→ TAREFAS E EXERCÍCIOS
A. Responda às perguntas abaixo com base na reportagem sobre o juiz venezuelano.
(i) Qual é a idade de Oswaldo José Ponce Peres?
(ii) Quanto lhe prometeram pagar por dia no trabalho oferecido pela máfia?
(iii) Durante quanto tempo ele permaneceu nessa situação de trabalho?
B. Em uma a três frases, explique por que, segundo a reportagem sobre o juiz venezuelano, ele não percebeu de imediato que era vítima de trabalho escravo, mesmo tendo esclarecimento sobre esse tipo de situação.
C. Por favor, repita sem nenhuma alteração o trecho da reportagem sobre o juiz venezuelano que vai de "Ele contou que" até "para trabalho escravo.", incluindo essas palavras.

→ TRECHO SELECIONADO
━━━━━━━━
Cotidiano

Juiz federal venezuelano se refugia em RR e vira artista de rua para sobreviver

Fugindo da perseguição política por causa de suas sentenças, o magistrado encontrou na música a maneira de ganhar dinheiro

Por conta da severa crise econômica enfrentada pela Venezuela, Roraima consequentemente se tornou a terra da oportunidade para muitos estrangeiros buscando por uma melhor qualidade de vida. Embora a maioria venha para Boa Vista em busca de trabalho e sustento para família, esse não é o principal motivo da vinda do venezuelano Oswaldo José Ponce Peres, de 51 anos, para o Brasil.

Trabalhando como juiz federal, com atuação na Vara Criminal, o estrangeiro foi vítima de perseguição política no país vizinho e há dois anos e meio buscou ajuda no Brasil. “Muitas decisões minhas iam de encontro a muitas pessoas no governo. Graças a Deus que o presidente [Nicolás Maduro] e os mais poderosos não mexeram comigo, mas as pessoas que estavam ao seu redor queriam me atingir”, afirmou.

Ele contou que tentaram suborná-lo: “Tentaram me comprar e não conseguiram, então as coisas começaram a se agravar. Me ligavam, me ameaçavam, cercavam meus filhos na rua, tocaram fogo no meu carro. Chegou o momento que eu não poderia ficar mais lá, pois o próximo passo seria um atentado contra a minha vida. Tive que sair de lá com urgência, praticamente com a roupa do corpo. Ainda consegui vender alguns bens, mas o dinheiro que consegui, que era muito na Venezuela, não valia quase nada aqui”.

De lá para cá, o juiz procurou entrar com o pedido de asilo político para si, os três filhos e a neta, além da documentação necessária para permanecer no país e eventualmente voltar a trabalhar na área. Porém, nesse meio tempo, Oswaldo foi vítima novamente, desta vez, de uma máfia que reunia estrangeiros recém-chegados no Brasil para trabalho escravo.

“Falaram bonito, disseram do salário, que ia receber R$ 50 por dia, com alimentação e hospedagem. Na realidade, eu trabalhava das seis da manhã até as oito da noite, com uma pausa às quatro da tarde para almoçar e era a única refeição do dia, sempre a mesma coisa todos os dias. Apreenderam meu documento. Começaram a não pagar, alegando que a situação estava difícil. Fiquei nessa situação por três meses”, frisou.

Apesar de ter esclarecimento sobre a situação de um trabalho escravo, o juiz disse que a mudança brusca de realidade atrapalhou a avaliação do problema naquele momento. “Era como um pesadelo. Como um sonho, quando a gente acaba de acordar e ainda precisa de alguns minutos para entender o que está acontecendo, a se incorporar a sua realidade. Quando me dei conta da situação, vi que eu estava sendo feito de escravo. Tentei sair, me disseram que eu não tinha direito de nada e que o trabalho era para pagar a casa que eu estava hospedado. Felizmente, eu consegui sair, denunciei no Ministério do Trabalho e houve a fiscalização. Agora as ações estão correndo na Justiça”, completou.
━━━━━━━━
→ DADOS ARMAZENADOS
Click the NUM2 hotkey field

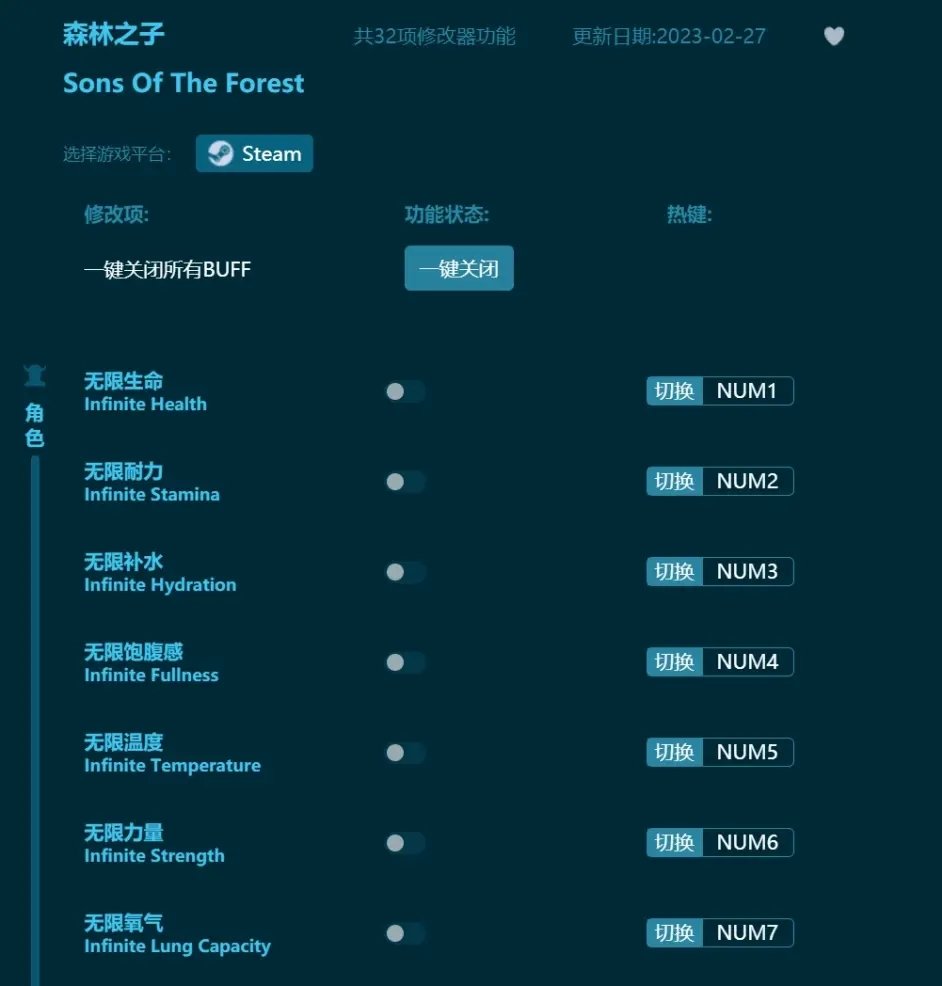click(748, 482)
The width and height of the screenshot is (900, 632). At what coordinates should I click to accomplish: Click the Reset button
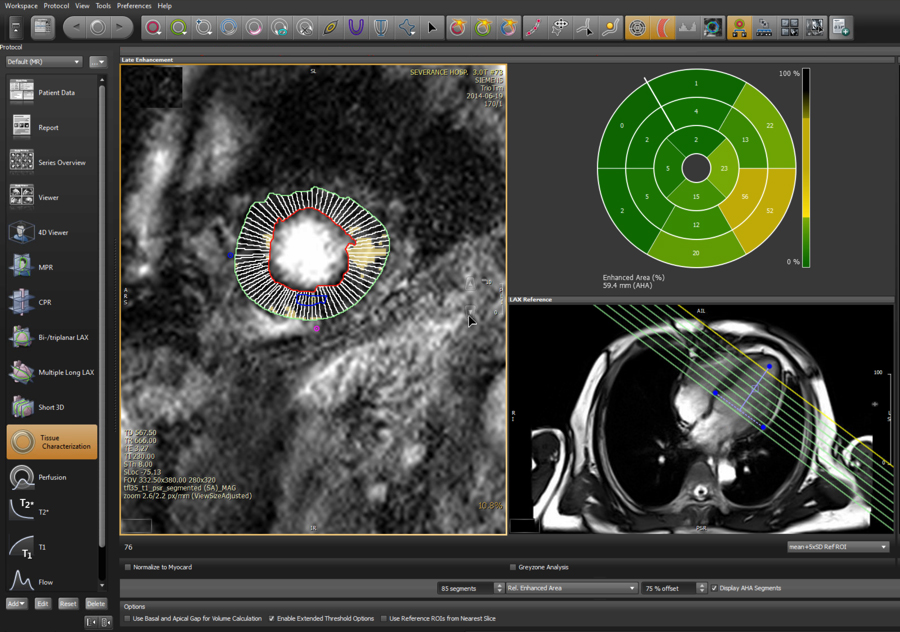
━━━━━━━━
→ RESPOSTAS DAS TAREFAS
A.
(i) 51 anos.
(ii) R$ 50 por dia, com alimentação e hospedagem.
(iii) Três meses.

B. A mudança brusca de realidade atrapalhou sua avaliação do problema naquele momento. Ele compara a experiência a um pesadelo, como quando a pessoa acaba de acordar e ainda precisa de alguns minutos para entender o que está acontecendo.

C.
Ele contou que tentaram suborná-lo: “Tentaram me comprar e não conseguiram, então as coisas começaram a se agravar. Me ligavam, me ameaçavam, cercavam meus filhos na rua, tocaram fogo no meu carro. Chegou o momento que eu não poderia ficar mais lá, pois o próximo passo seria um atentado contra a minha vida. Tive que sair de lá com urgência, praticamente com a roupa do corpo. Ainda consegui vender alguns bens, mas o dinheiro que consegui, que era muito na Venezuela, não valia quase nada aqui”.

De lá para cá, o juiz procurou entrar com o pedido de asilo político para si, os três filhos e a neta, além da documentação necessária para permanecer no país e eventualmente voltar a trabalhar na área. Porém, nesse meio tempo, Oswaldo foi vítima novamente, desta vez, de uma máfia que reunia estrangeiros recém-chegados no Brasil para trabalho escravo.